Calls for reform of central city school districts, such as state school district takeovers and the charter school movement, rest on the notion that the poor performance of many students attending urban schools is at least in part caused by poor school management and instruction. How well do students at schools in central city school districts perform given the percentage of economically disadvantaged students and people without college degrees within them?
Overall, economic disadantage and education are very important predictors of school district performance. But, there were significant differences in district performance after controlling for socioeconomic factors. In Utica, student performance exceeded expected performance by 7% – 24% passing vs 17% predicted. Performance in Buffalo was close to model predictions – 19% passed vs 22% predicted. Schenectady’s performance was also close to model predictions – 17% passed, compared to the prediction of 20%. The Albany school district fell short of expectations by the largest amount. Had Albany students performed as expected, nearly one-third (31%) would have passed. Only 18% did. In Syracuse, 21% were predicted to pass but only 13% did. In Rochester 17% were predicted to pass. Only 9% did.

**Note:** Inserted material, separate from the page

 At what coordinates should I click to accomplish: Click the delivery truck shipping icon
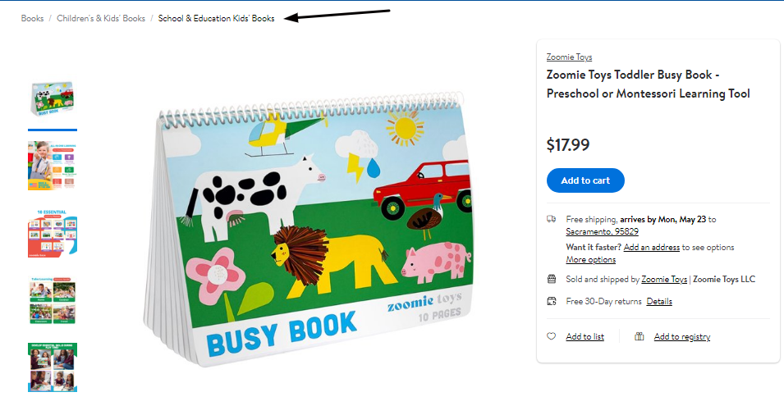pos(551,219)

The next tables show the fifteen districts within the counties within which Albany, Buffalo, Rochester, Syracuse, Schenectady and Utica are located where student performance exceeded expectations and lagged expectations to the greatest degree.
The performance of school districts outside central cities was quite varied. Among the fifteen school districts where student performance was the lowest compared to the model’s prediction, twelve of fifteen were outside central cities. Among those that exceeded expectations, all but one were outside central cities.
Three upstate cities – Albany, Rochester and Syracuse were in the group of poor performers. Among the school districts where students performed the best compared with the model’s prediction, only one – Utica – was a city school district.
Coleman’s finding continues to be true. Socioeconomic factors explain most of the difference in performance between school districts. But even after controlling for these factors, there are differences in performance between school districts. Some are relatively large.
This data is not a causal analysis. We cannot draw conclusions as to the causes of differences in student performance in school districts compared with model predictions. Other unmeasured variables might explain the differences in performance. However, residents of school districts where performance is lower than predicted by the model might question whether their school district is performing its job effectively.
For residents of three large city school districts – Albany, Rochester and Syracuse, this question is particularly important because the percentage of students passing the state exams is lower than in almost all other school districts, and because controlling for known factors associated with poor performance, they did less well than expected.
(a version of this post also appeared in the Rochester Beacon).